Aetna Inc. said Thursday it agreed to sell its Medicare Part D prescription business to a WellCare Health Plans Inc. subsidiary, as the company waits for its merger with CVS Health Corp. to be approved by federal and state officials.
The deal with the WellCare subsidiary will be effective at the end of this year, Aetna said in a regulatory filing, adding that “the purchase price is not material.”
The announcement marks a major step forward for CVS’s planned acquisition of Aetna, a nearly $70 billion deal that will unite the third-biggest health insurer with the drugstore and pharmacy-benefit company.
The Wall Street Journal previously reported that Justice Department antitrust enforcers were preparing to give the green light to the deal, and that WellCare was in talks to acquire Medicare drug plan assets from the merger partners.

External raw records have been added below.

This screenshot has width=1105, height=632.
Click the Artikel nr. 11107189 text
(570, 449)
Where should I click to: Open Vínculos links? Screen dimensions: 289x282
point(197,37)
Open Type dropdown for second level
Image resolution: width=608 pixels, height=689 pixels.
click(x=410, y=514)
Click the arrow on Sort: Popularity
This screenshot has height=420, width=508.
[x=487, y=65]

The closing of the divestiture is dependent on the closing of the CVS-Aetna deal.
CVS said in a Securities and Exchange Commission filing Thursday that it still expects its deal with Aetna to close in the earlier part of the fourth quarter.
The Justice Department antitrust officials already gave a nod to Cigna Corp.’s acquisition of Express Scripts Holding Co. , which also brings together a major health insurer with a pharmacy-benefit manager.

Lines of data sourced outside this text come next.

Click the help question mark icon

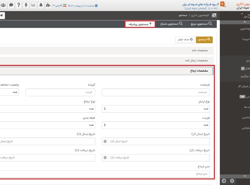[18, 5]
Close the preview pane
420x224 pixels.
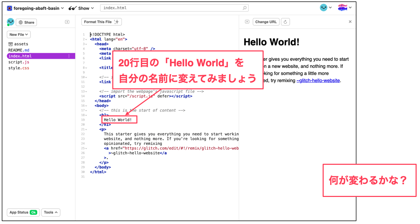click(x=350, y=22)
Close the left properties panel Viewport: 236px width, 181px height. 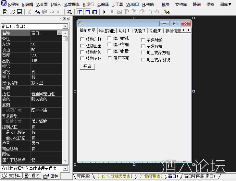[x=68, y=19]
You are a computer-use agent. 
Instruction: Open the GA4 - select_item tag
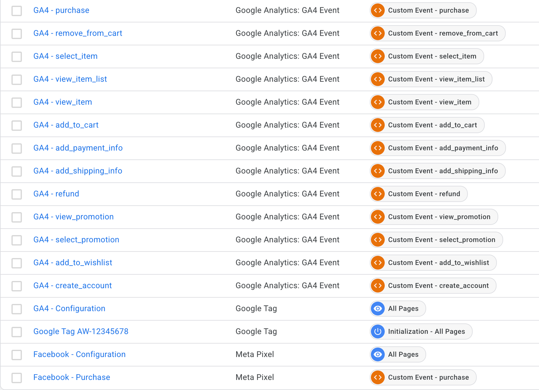pos(65,56)
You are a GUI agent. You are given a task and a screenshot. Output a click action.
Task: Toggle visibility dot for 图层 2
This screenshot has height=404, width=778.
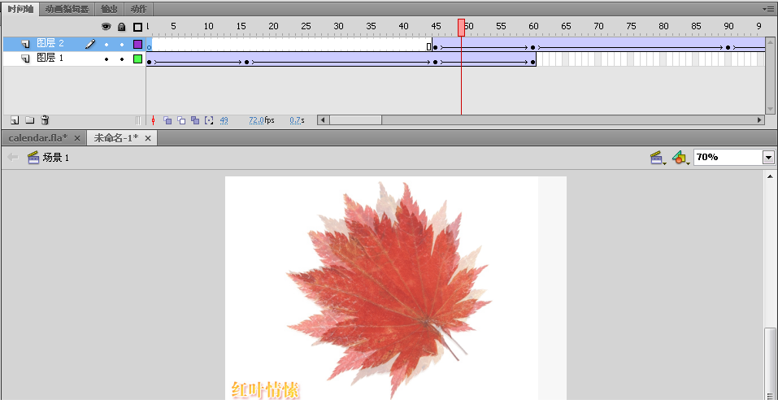tap(106, 44)
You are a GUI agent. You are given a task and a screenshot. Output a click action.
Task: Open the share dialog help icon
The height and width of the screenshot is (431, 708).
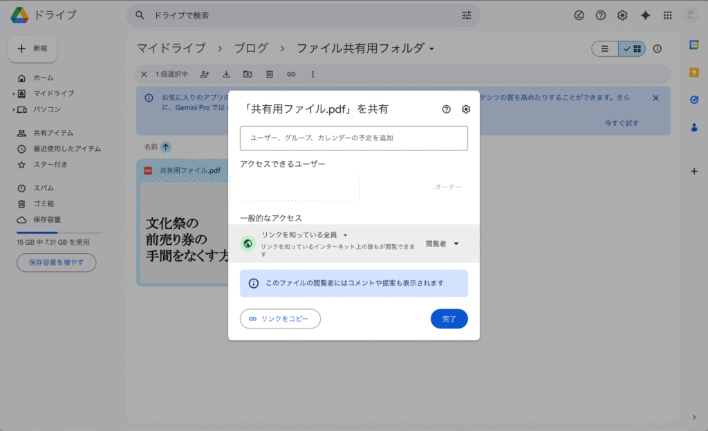[x=447, y=109]
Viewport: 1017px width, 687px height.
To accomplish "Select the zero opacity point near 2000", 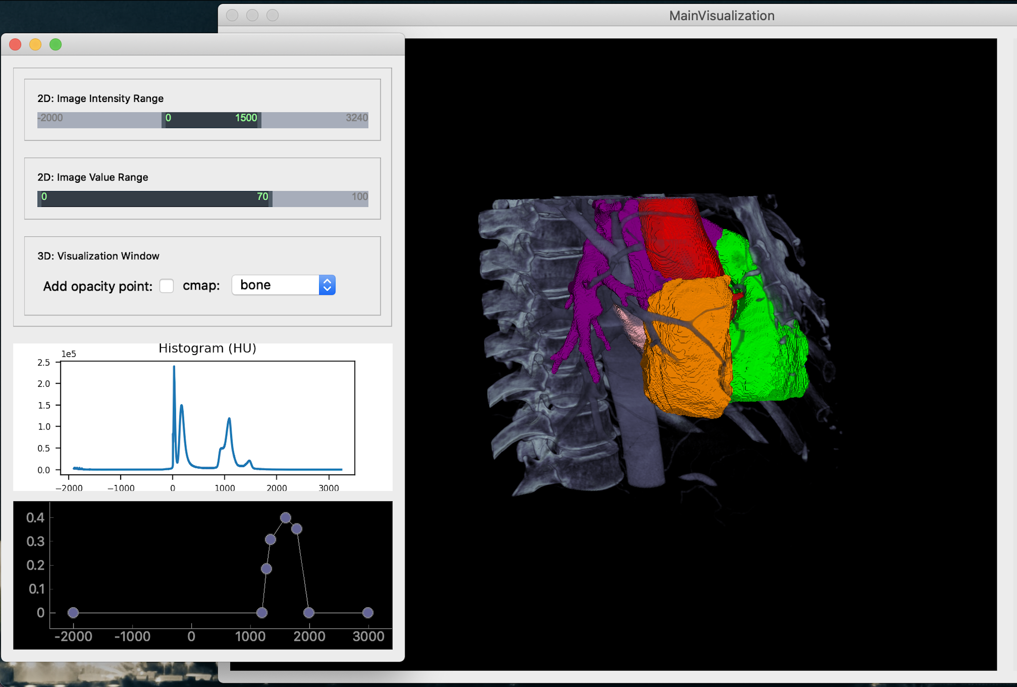I will (x=308, y=612).
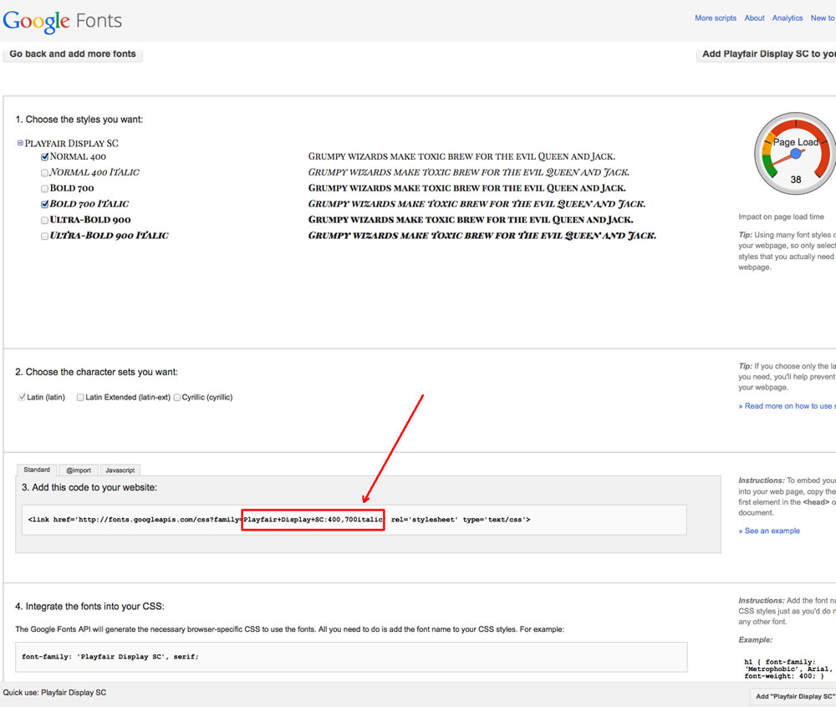Image resolution: width=836 pixels, height=707 pixels.
Task: Open the More scripts link
Action: click(715, 18)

In the case of the CVS-Aetna deal, the two companies operate in largely different businesses, with their most direct overlap coming in selling the Medicare prescription-drug program, known as Part D.

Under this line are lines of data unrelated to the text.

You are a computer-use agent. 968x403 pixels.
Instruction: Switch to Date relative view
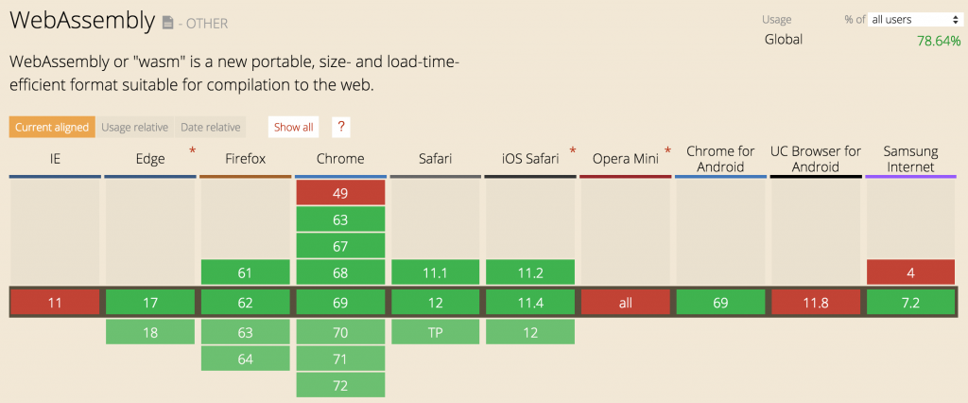click(211, 127)
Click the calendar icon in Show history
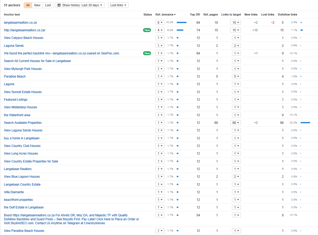 (x=59, y=5)
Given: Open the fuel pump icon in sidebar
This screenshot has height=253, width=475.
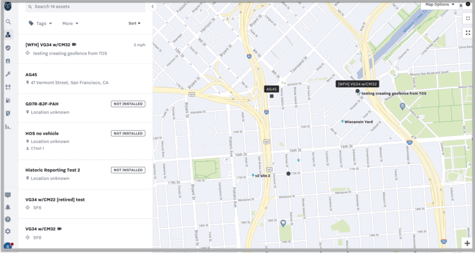Looking at the screenshot, I should [x=8, y=100].
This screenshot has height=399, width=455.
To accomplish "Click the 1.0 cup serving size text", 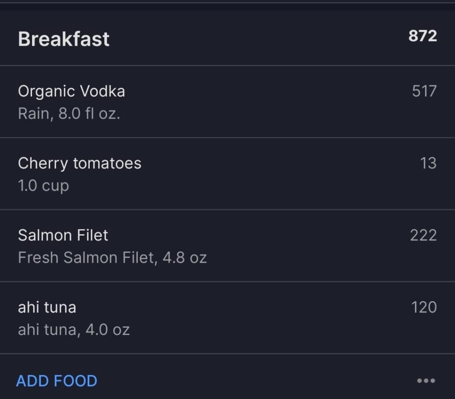I will coord(43,186).
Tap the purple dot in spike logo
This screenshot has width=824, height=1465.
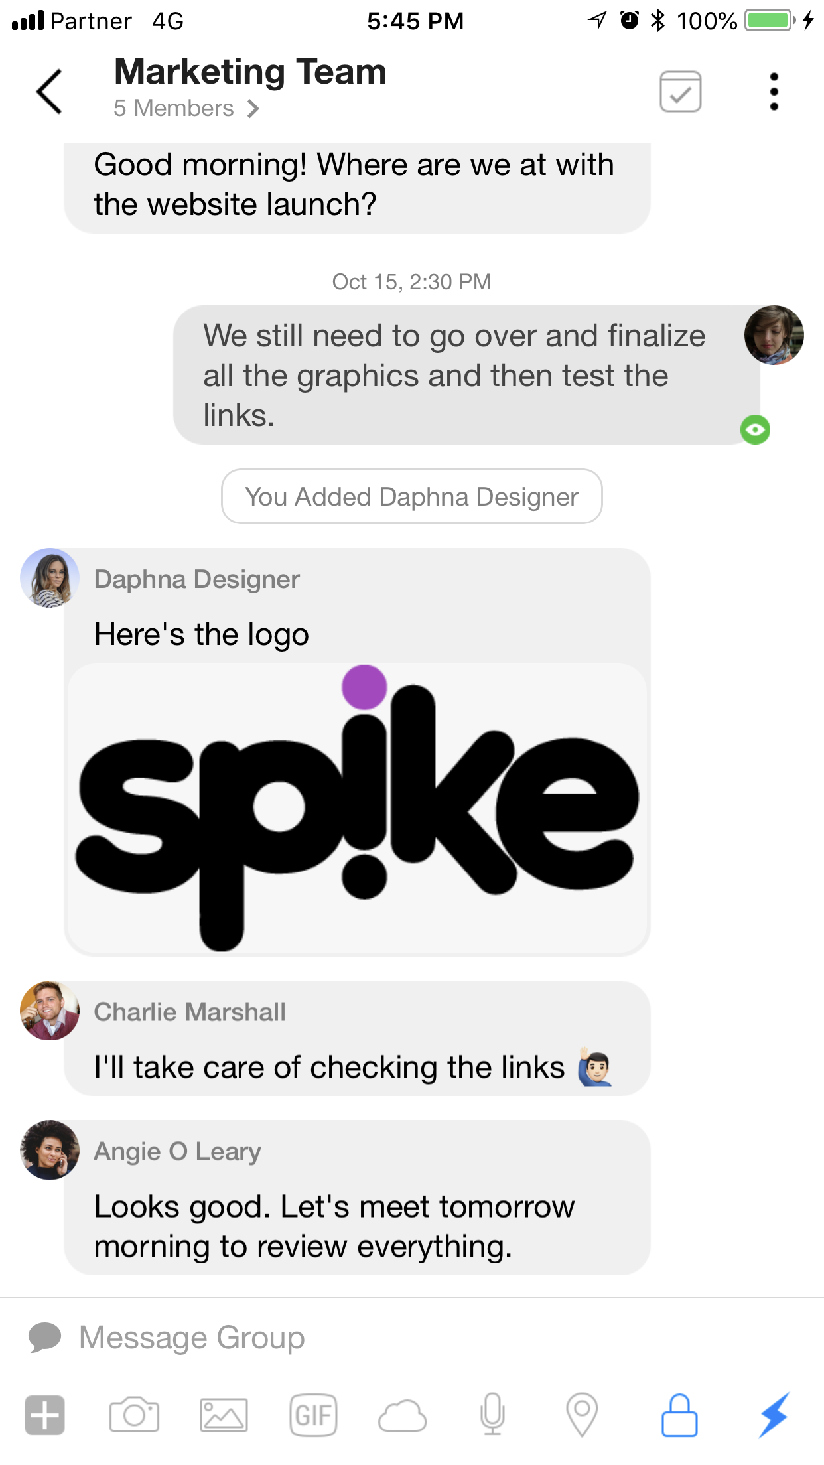[364, 687]
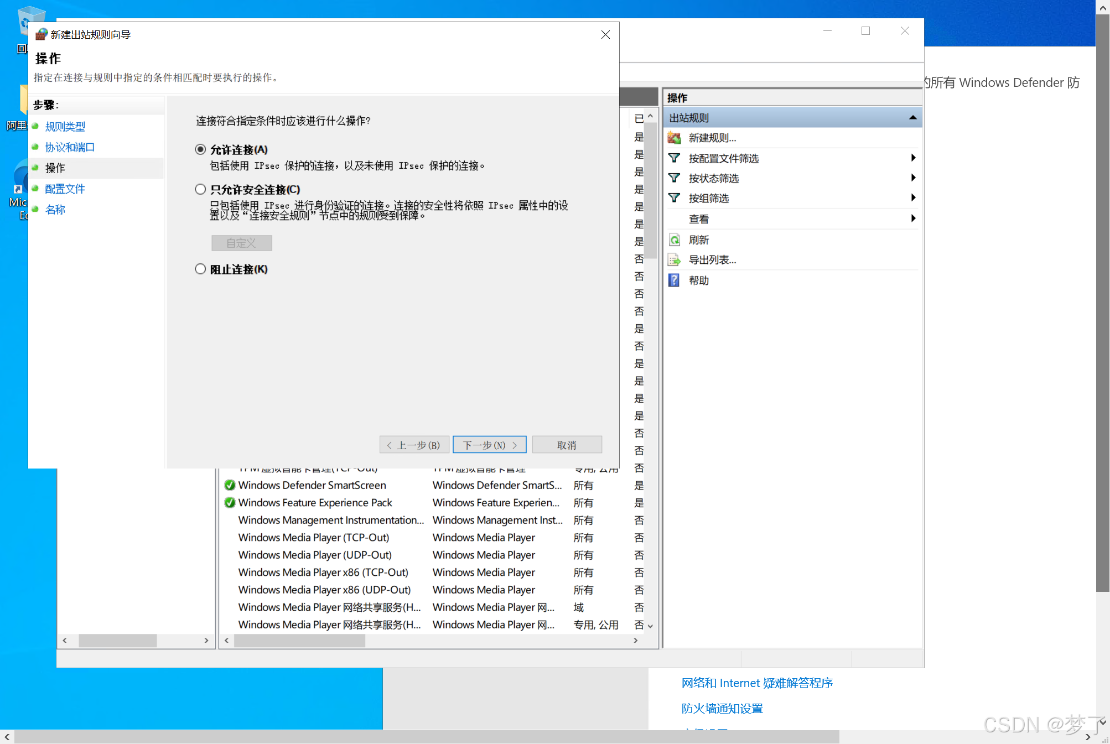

CVS has the largest market share in the Medicare drug-plan business, with around 6.1 million members, according to a recent tally from Wells Fargo . Aetna is the fifth-biggest Part D seller, with around 2.2 million members, according to Wells Fargo.
To preserve competition where CVS and Aetna sell Part D plans head-to-head, the Justice Department had been expected to require the companies to sell off parts of their Part D business to one or more companies that would compete with the newly merged firm.
WellCare, based in Tampa, is a growing managed-care operator focused on both Medicare and Medicaid coverage that has already been expanding its footprint with acquisitions. WellCare already had around 1.1 million Part D enrollees.
The CVS deal also needs approvals from some state officials. During CVS’s second-quarter earnings call, Chief Executive Larry Merlo said that “a substantial number of states have approved” the deal and that CVS expected “a number of approvals will occur shortly after receipt of DOJ approval.”